[How to complete this task]: Return, exactly and in full, the lines of the records below starting at the one with "Screen dimensions: 850x695" and ending at the one with "Task: Click the не открыли (1) link", and no other lines.

[Source material]:
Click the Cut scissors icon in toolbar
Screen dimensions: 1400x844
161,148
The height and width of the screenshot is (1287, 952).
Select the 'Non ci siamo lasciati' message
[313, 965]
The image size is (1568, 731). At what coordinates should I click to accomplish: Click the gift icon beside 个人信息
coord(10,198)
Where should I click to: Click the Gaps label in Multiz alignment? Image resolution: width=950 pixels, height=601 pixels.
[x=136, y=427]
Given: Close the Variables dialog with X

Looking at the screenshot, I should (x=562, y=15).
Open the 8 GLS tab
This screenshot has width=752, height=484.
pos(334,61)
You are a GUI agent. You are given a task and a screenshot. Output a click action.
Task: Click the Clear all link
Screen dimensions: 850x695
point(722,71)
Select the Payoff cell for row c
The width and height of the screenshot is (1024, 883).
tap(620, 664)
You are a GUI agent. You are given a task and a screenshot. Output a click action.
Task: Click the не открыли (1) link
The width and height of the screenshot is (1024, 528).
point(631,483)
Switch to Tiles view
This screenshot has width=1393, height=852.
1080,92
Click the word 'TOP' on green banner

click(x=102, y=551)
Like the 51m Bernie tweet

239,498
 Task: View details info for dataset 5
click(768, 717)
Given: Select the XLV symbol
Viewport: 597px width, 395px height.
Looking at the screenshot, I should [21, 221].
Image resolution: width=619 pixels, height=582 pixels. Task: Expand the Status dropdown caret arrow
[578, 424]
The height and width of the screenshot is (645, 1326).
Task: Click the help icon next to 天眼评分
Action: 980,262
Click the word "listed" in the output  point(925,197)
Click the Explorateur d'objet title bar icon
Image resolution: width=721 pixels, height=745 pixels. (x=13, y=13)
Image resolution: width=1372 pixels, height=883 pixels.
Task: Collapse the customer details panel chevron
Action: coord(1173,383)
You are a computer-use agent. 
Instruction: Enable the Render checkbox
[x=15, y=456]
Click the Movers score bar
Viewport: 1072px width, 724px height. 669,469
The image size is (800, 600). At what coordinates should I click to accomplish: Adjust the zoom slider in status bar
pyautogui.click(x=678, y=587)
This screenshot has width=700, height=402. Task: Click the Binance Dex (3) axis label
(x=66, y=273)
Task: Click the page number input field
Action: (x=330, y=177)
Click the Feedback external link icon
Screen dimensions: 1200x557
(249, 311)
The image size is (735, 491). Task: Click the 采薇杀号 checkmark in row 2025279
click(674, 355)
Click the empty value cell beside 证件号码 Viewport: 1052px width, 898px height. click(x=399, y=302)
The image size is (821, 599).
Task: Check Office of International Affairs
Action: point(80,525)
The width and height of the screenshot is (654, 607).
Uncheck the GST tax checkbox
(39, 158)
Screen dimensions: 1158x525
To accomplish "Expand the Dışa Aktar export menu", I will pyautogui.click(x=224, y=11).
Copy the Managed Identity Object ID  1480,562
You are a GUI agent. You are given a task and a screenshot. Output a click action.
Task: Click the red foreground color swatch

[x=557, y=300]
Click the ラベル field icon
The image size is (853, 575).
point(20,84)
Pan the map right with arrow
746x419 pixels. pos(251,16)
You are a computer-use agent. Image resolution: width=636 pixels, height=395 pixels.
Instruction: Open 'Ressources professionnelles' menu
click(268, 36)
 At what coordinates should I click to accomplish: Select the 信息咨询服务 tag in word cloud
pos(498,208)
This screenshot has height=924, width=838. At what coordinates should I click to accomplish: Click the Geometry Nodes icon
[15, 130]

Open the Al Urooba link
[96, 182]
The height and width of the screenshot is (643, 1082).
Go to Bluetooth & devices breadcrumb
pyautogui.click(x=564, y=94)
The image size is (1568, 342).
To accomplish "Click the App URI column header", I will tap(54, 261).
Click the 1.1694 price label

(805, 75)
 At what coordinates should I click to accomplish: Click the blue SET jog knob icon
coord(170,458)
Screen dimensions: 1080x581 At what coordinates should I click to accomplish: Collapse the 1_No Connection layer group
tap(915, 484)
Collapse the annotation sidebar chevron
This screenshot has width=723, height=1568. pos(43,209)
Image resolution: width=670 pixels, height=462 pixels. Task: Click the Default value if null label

[Answer section]:
Screen dimensions: 850x695
point(722,71)
Select the Payoff cell for row c
The width and height of the screenshot is (1024, 883).
tap(620, 664)
You are a GUI agent. You are given a task and a screenshot. Output a click action.
Task: Click the не открыли (1) link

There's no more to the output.